## [TASK INSTRUCTIONS]
Repeat word for word everything in the motor starting voltage passage from "With regard to" down to "at 79.25 percent.".

## [EXTRACT PROVIDED]
▼

With regard to motor starting capability, the licensee responses stated that nuclear safety-related motors operating on the 4160 V system were procured with a 75-percent voltage starting requirement. Further evaluation of these motors for starting at a lower voltage is therefore not required since the 4.16 kV bus loss of voltage relays are set at 79.25 percent.

The licensee stated that nuclear safety-related motors operating on the 480 V system were procured with a 90-percent voltage starting rating, per National Electrical Manufacturers Association (NEMA) MG-1, with the exception of the charging pumps, which have a 75-percent voltage starting rating. The responses stated that an existing evaluation of motor starting for the 480 V loads started on SIAS has shown that there is adequate capability to start at voltages that are just above the 480 V bus loss of voltage relay setpoint of 75.75 percent. The licensee stated that the current degraded voltage calculations assume motor operated valves stall for an initial 6.5 seconds due to low voltage, and commence valve stroke when bus voltages recover.

▲

## [GIVEN DATA]
▼

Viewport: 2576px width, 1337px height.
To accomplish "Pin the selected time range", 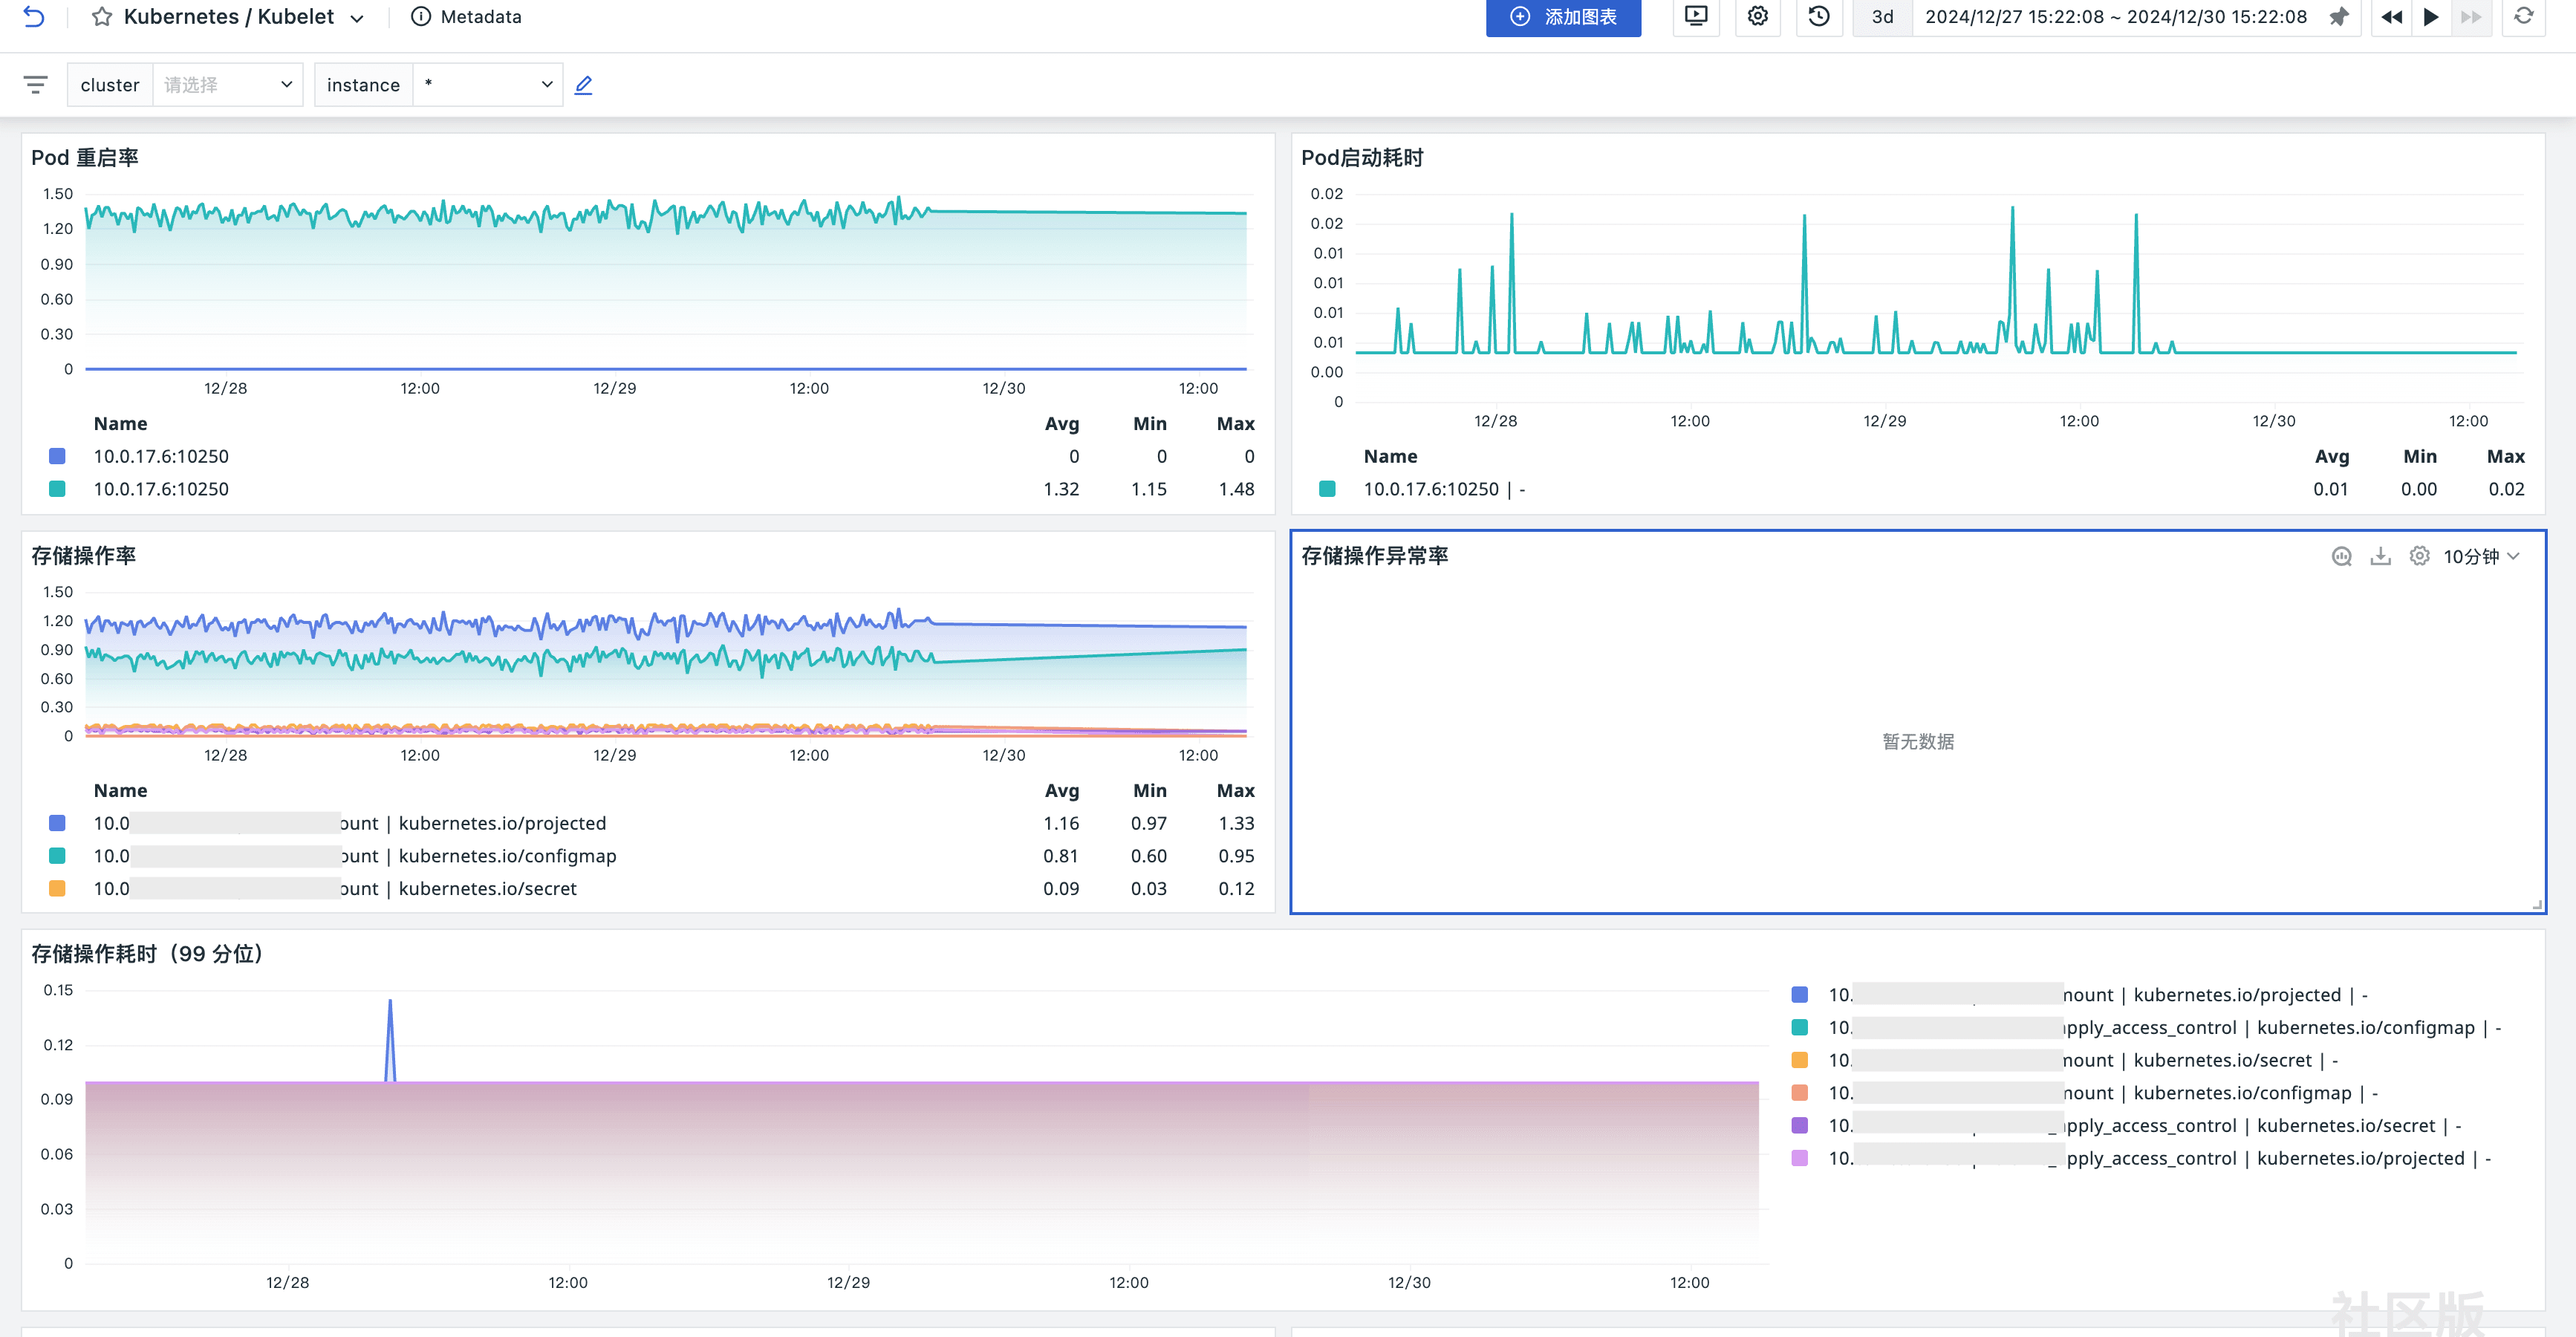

▲

## [WRITTEN SOLUTION]
With regard to motor starting capability, the licensee responses stated that nuclear safety-related motors operating on the 4160 V system were procured with a 75-percent voltage starting requirement. Further evaluation of these motors for starting at a lower voltage is therefore not required since the 4.16 kV bus loss of voltage relays are set at 79.25 percent.